I also worry a bit about section 5 with the reference to detection, identification, analysis, prevention, investigation, or disruption. I agree that there is a reading of section 5 that says that everyone who receives the information is limited to their existing jurisdiction in law, but this reference to detection, identification, analysis, prevention, investigation, or disruption could be used by 1 of the 17 who are sitting in institutions, perhaps misinterpreted, to extend its jurisdiction.
Given the fact that 14 out of the 17 are not subject to any independent review, and given that their interpretation of section 5 will be sheltered from public review by solicitor-client privilege, I come back to Professor Forcese's point that we need to devise legislation that withstands erroneous judgment.
If there are legitimate concerns—it could go one way, it could go another way—I would think the committee should try to make this legislation tighter.
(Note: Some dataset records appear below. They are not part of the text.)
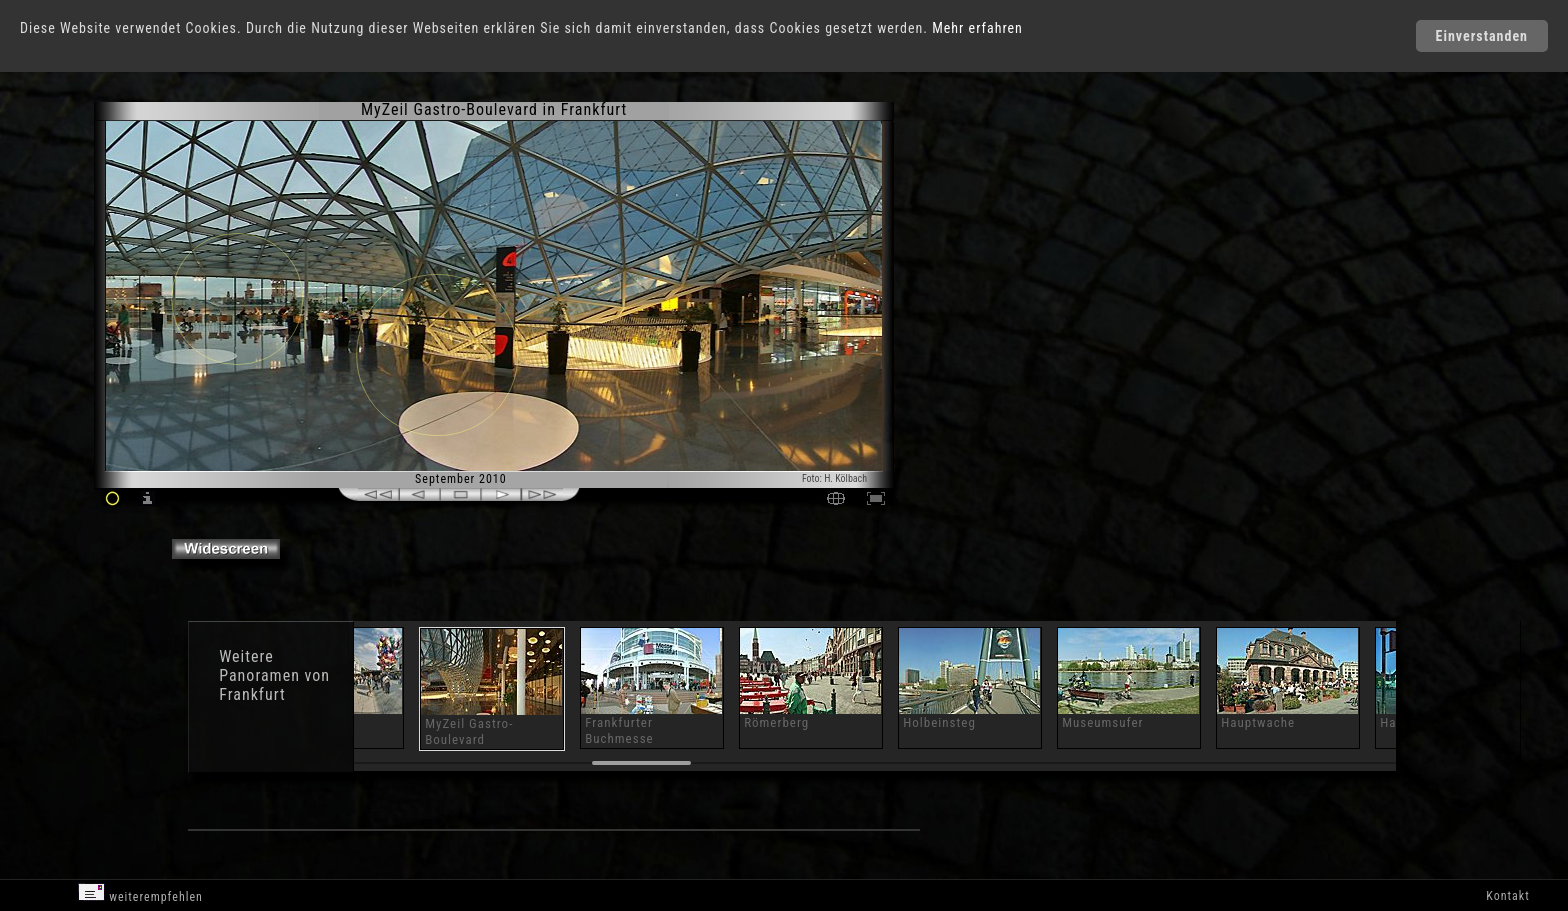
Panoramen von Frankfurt (274, 685)
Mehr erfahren (977, 28)
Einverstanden (1482, 36)
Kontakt (1507, 896)
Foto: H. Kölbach (834, 478)
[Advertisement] (986, 270)
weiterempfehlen (140, 893)
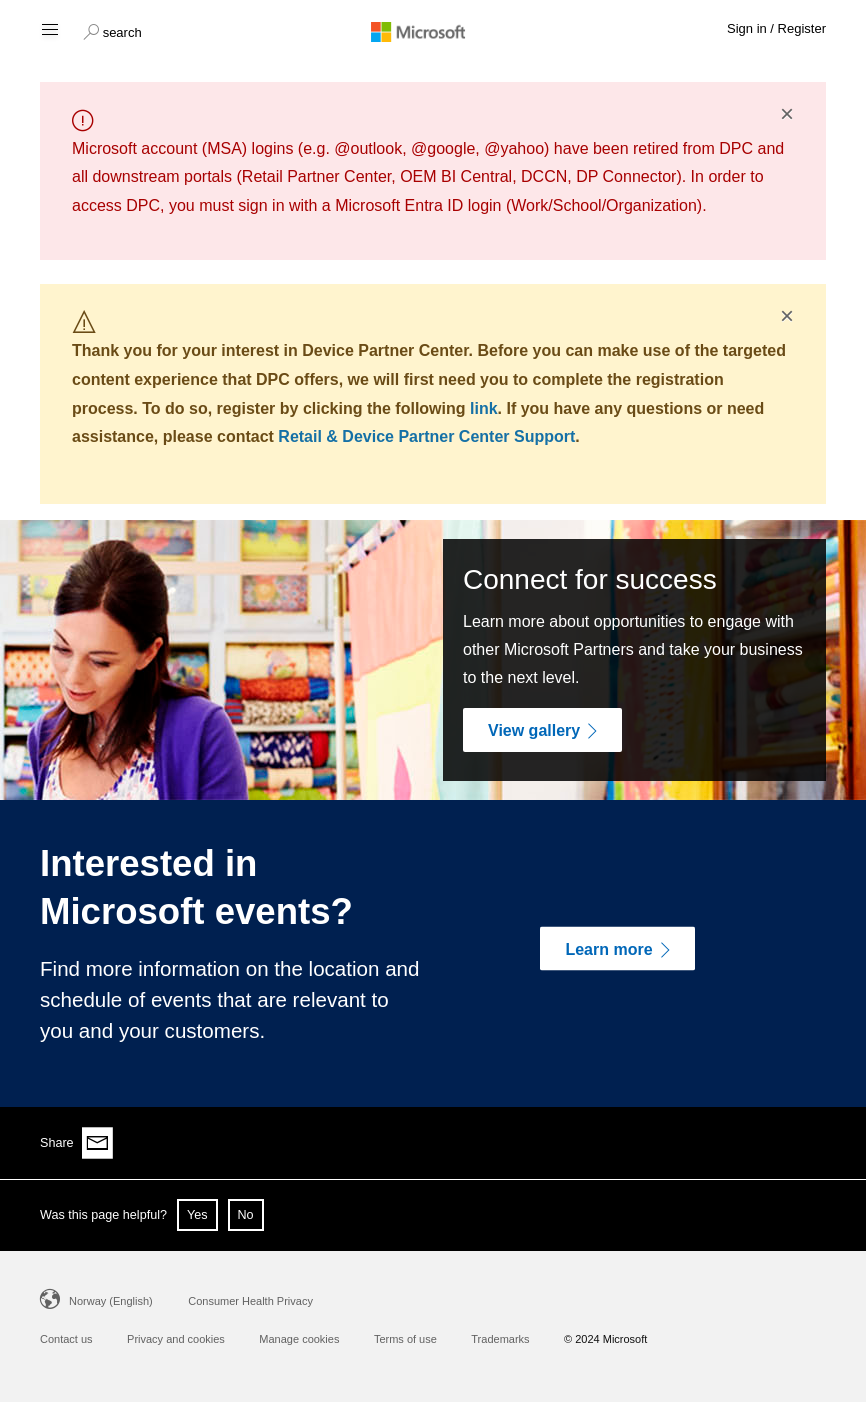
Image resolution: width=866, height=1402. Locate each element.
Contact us (66, 1339)
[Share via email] (98, 1143)
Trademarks (500, 1339)
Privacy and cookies (176, 1339)
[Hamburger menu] (48, 28)
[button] (112, 30)
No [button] (246, 1215)
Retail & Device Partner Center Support (426, 436)
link (484, 408)
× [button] (787, 114)
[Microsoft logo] (433, 31)
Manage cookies (299, 1339)
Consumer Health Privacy (250, 1301)
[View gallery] (542, 730)
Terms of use (405, 1339)
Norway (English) (111, 1301)
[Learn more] (617, 949)
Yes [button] (197, 1215)
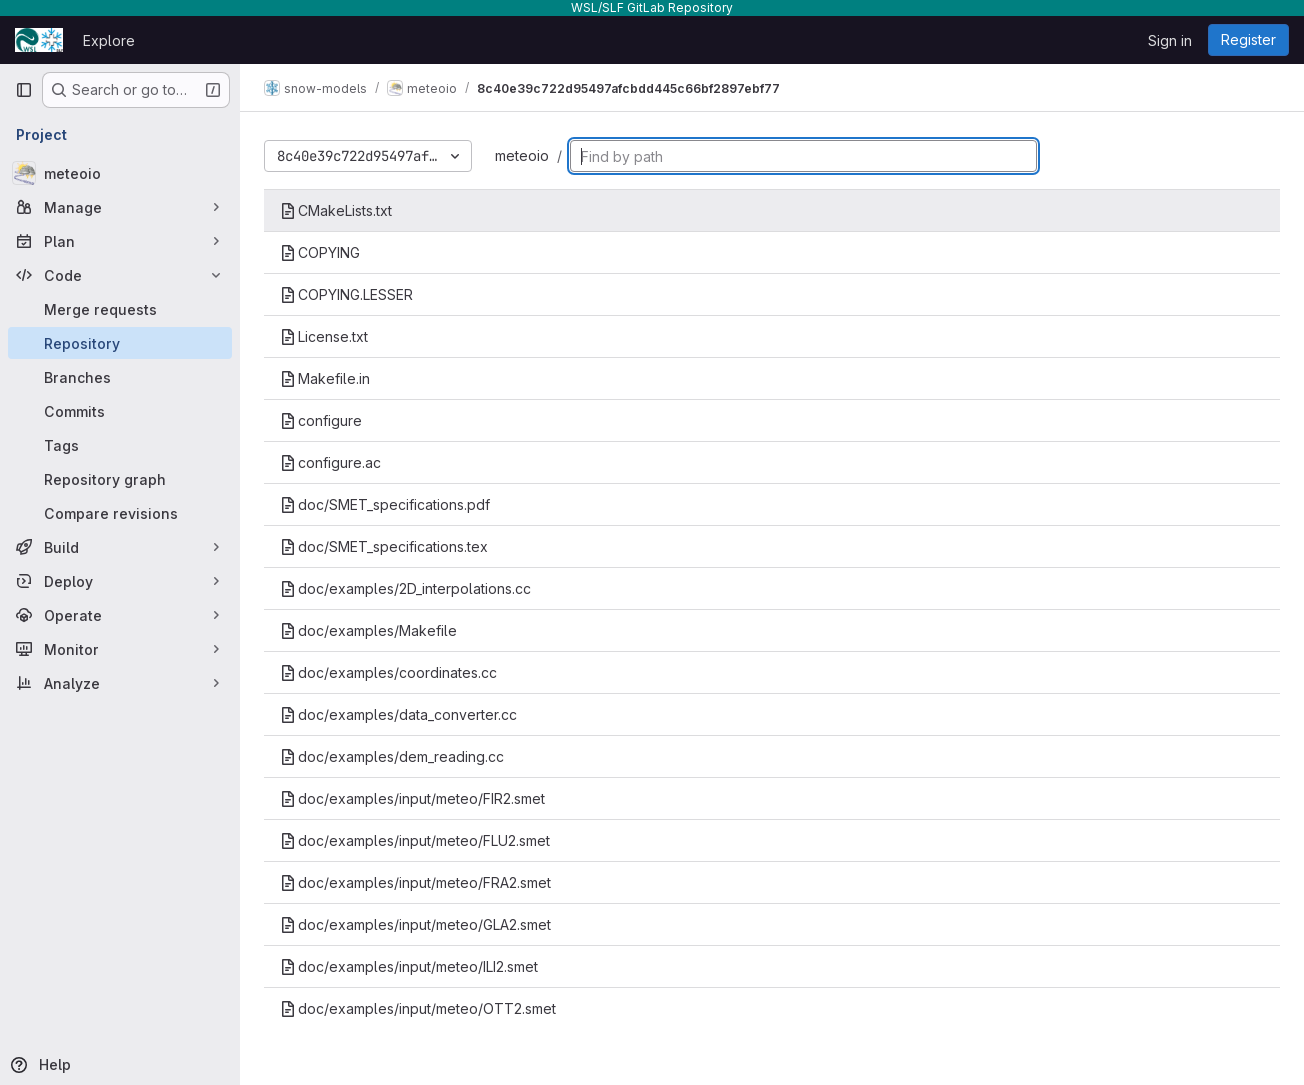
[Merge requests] (120, 309)
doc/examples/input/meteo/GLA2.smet (415, 924)
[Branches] (120, 377)
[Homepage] (39, 40)
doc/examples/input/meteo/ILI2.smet (409, 966)
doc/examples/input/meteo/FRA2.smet (415, 882)
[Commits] (120, 411)
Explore (109, 40)
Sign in (1170, 40)
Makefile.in (325, 378)
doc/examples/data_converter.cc (398, 714)
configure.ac (330, 462)
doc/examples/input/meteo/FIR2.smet (412, 798)
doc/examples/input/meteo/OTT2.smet (418, 1008)
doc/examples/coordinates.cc (388, 672)
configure (321, 420)
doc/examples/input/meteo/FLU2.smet (415, 840)
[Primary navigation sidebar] (24, 90)
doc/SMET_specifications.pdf (385, 504)
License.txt (324, 336)
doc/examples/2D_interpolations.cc (405, 588)
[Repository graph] (120, 479)
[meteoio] (120, 173)
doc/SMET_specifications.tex (384, 546)
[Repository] (120, 343)
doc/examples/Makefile (368, 630)
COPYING (320, 252)
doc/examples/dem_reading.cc (392, 756)
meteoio (522, 155)
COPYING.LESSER (346, 294)
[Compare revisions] (120, 513)
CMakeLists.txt (336, 210)
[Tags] (120, 445)
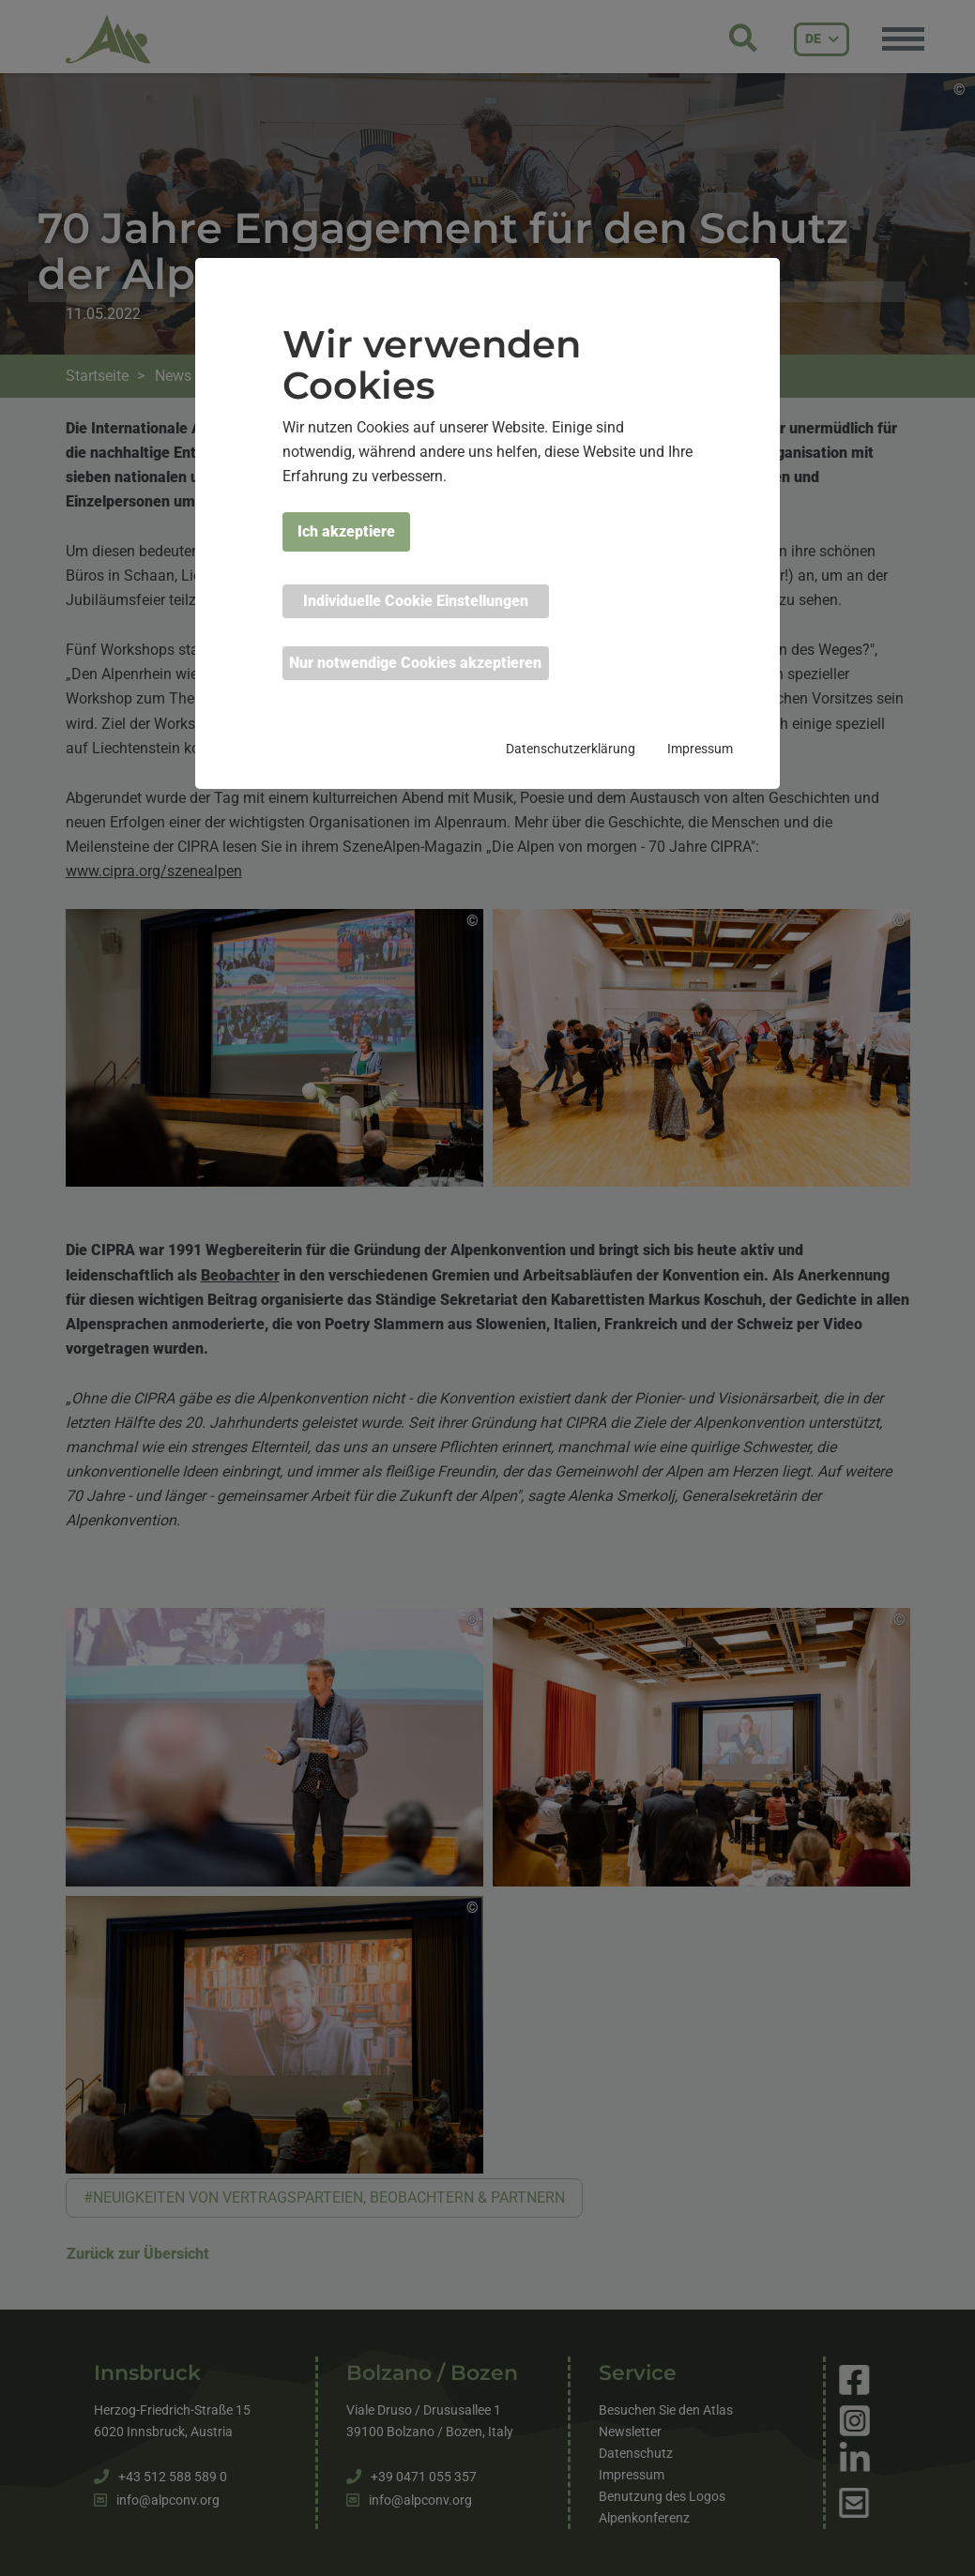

We think it can be made tighter by going back to section 2 of the CSIS Act, and by going through section 5 and being even more precise that a recipient institution is only limited to its existing jurisdiction in what it does with the information that it receives.
I would note with section 6 that I have heard no justification from the government about section 6 and the potential that section 6 can authorize foreign information sharing. The only restriction in section 6 is that the disclosure be in accordance with law.
Section 8 of the Privacy Act contains very large exemptions or justifications for disclosure. I come back to the Arar case, I come back to that issue, and section 6 as well as section 5 have some troubling issues.